TASK => Some lines in the data below hold the string "computer". Report how many, as a bare number.

SUPPLIED INFORMATION =>
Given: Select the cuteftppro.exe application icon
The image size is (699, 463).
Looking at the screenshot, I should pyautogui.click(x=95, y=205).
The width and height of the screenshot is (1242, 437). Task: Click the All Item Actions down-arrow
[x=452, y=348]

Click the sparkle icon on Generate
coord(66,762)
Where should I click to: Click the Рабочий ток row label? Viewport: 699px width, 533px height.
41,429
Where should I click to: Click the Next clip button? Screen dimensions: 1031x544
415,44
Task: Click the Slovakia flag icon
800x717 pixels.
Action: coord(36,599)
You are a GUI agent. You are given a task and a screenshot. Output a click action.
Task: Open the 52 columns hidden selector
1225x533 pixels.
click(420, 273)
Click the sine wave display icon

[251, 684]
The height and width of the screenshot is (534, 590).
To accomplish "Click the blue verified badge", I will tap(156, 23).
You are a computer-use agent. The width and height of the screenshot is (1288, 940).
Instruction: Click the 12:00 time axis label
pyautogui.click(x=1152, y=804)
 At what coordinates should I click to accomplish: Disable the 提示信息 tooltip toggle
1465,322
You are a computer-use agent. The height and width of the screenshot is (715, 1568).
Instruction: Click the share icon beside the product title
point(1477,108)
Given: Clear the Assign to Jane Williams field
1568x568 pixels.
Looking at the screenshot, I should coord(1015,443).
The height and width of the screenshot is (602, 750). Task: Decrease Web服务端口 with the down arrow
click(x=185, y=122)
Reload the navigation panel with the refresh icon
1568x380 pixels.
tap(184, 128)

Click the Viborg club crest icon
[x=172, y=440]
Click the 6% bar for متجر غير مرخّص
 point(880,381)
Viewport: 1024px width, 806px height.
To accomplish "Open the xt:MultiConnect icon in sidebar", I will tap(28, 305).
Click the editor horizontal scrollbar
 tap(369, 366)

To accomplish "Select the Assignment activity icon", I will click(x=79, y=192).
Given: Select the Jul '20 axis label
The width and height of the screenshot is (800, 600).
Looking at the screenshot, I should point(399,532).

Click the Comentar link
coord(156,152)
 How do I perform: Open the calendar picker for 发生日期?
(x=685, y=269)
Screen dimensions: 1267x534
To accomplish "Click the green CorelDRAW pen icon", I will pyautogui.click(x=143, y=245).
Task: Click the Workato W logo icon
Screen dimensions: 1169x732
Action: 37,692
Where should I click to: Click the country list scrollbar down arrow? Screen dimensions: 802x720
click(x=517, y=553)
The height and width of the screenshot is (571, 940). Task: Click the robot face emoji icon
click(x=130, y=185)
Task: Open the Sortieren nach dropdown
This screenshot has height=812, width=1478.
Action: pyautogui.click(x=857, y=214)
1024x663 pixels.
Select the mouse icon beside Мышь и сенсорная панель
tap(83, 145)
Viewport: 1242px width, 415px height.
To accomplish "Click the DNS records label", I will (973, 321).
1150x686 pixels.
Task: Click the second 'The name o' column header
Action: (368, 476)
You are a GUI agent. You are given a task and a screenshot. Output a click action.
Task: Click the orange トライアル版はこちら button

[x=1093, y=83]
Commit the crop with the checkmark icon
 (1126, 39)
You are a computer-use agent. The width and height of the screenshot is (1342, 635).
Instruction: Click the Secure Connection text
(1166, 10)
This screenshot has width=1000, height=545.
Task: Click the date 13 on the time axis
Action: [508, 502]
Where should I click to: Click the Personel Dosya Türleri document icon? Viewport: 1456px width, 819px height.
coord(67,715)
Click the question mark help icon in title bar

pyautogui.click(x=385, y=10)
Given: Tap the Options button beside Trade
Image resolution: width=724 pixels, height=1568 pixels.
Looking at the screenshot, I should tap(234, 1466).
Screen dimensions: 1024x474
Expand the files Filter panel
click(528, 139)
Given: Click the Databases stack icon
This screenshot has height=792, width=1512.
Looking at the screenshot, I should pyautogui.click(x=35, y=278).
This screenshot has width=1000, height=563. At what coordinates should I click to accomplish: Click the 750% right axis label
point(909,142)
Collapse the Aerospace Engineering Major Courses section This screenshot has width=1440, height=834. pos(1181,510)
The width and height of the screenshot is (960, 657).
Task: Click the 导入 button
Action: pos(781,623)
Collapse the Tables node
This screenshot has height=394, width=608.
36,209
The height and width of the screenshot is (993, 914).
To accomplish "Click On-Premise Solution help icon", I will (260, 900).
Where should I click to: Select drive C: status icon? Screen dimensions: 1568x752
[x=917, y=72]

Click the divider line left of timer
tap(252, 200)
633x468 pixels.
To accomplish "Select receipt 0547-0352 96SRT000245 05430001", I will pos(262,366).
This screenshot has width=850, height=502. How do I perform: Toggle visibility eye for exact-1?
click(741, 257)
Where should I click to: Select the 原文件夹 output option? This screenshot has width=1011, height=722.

YOUR RESPONSE => 3